19 Aug 2020
Glioblastoma is the most common, aggressive, and invasive type of primary brain tumor, and there is currently a high, unmet need for more efficient therapies. In this video, Dr. Aleksandra Dukic, Institute for Cancer Research at Oslo University Hospital, discusses how she is using live-cell imaging to investigate novel gap junction inhibitors for use in limiting the invasion of glioblastomas into the brain and sensitizing these cells to chemotherapy.
My name is Aleksandra Dukic. I'm a postdoc in Kjetil Tasken group, here at the Institute for Cancer Research, which is a part of Oslo University Hospital in Norway. I'm a leader of an innovation project on novel treatment for a patient with glioblastoma, which is a SPARK Norway project.
Glioblastoma is the most common, aggressive, and invasive primary brain cancer, which is unfortunately lethal. There is high, unmet need for novel and more efficient therapies. We are developing protein-protein interaction inhibitors that will inhibit invasiveness of the glioblastoma into the brain, but also sensitize glioblastoma cells to temozolomide chemotherapy which is standard of care treatment.
And they will do so by inhibiting gap junctions. Currently, our focus is on the further developing our hit compounds. We derivatize the compounds and synthesize novel compounds, which we further characterize, and we hope that they will have better efficacy in vivo models.
Currently, some of the first hits and derivatized hits are being tested in vivo model of mouse glioblastoma. It is an orthotopic model where cancer cells are injected into the brain of mice, and then they are treated with our compounds locally at the sites, the brain.

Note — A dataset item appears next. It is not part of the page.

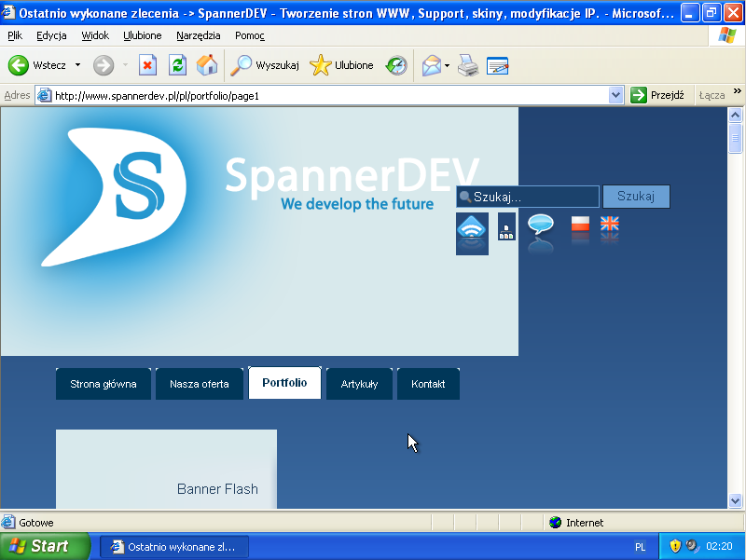The width and height of the screenshot is (746, 560).
Task: Open the Mail button dropdown arrow
Action: coord(447,65)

We hope for at least with better efficacy than the standard of care, temozolomide treatment, which would be a very positive result for us. Some years ago, we developed a protein complex that has really [inaudible] the regulatory role in gap junction opening and closing. Knowing that, we wanted to develop an easy and fast, but also high-throughput assay where we can test our compounds.

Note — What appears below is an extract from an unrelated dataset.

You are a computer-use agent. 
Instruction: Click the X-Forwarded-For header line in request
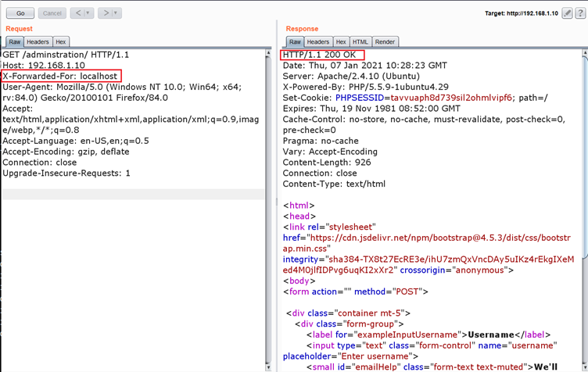(61, 77)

We chose to use Incucyte in this purpose, because in that way, we can take images at a desire time point which are of good quality that we can further analyze and assess the effect of our compounds in inhibiting gap junction communication.

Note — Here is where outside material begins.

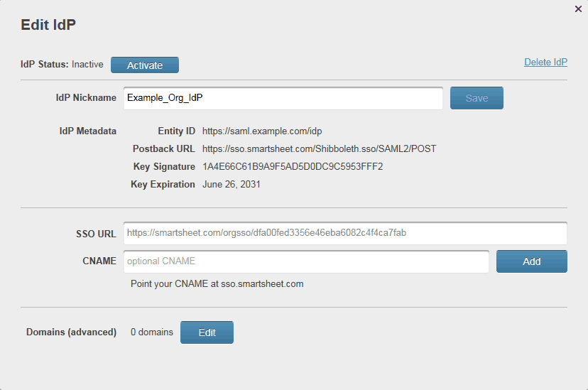Click the SSO URL field

[345, 232]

So we use the mentioned assay as a secondary screen, cell-base assay for testing and choosing our hit compounds. But for the rest of my glioblastoma project, I really cannot imagine the research without an Incucyte. We have an Incucyte ZOOM, and Incucyte S3 here at the institute, and I use both for my project.
Since our main interest is in glioblastoma invasion and migration as well as the formation and growth of glioblastoma spheres, it is very important to monitor cells over time, to take images at the desire time point which is what Incucyte enables us.
It also gives very good reproducibility, and it is easy to analyze. Our goal at the moment is getting preclinical in vivo proof of concept in mice. Achieving that will bring us to the whole new business world, how to place our new drug to the market.
Because glioblastoma is a terrible disease, we believe there is a shorter path to the clinic and easier way to reach clinical trials using our drug in combination therapy with the standard of care treatment.
University of Oslo
Aleksandra completed her Bachelor and Master’s degree in Molecular Biology at the University of Novi Sad, Novi Sad, Serbia in 2012, where she worked on cAMP signaling in testosterone-producing Leydig cells (Laboratory for Reproductive Endocrinology and Signaling). In 2013, she started her PhD at the University of Oslo in Kjetil Tasken group (Centre for Molecular Medicine Norway), focusing on A-kinase anchoring protein complex and regulation of gap junction intercellular communication. She obtained her PhD degree in Molecular cell biology at the Faculty of Medicine, University of Oslo in 2016. Aleksandra continued as a PostDoc in Tasken lab and applied knowledge from her PhD projects on an innovation, drug discovery project in cancer field, targeting gap junctions with small molecular compounds. The current project focuses on a novel target for inhibiting glioblastoma cancer invasion. The group is at present located in the Institute for Cancer Research, Oslo University Hospital.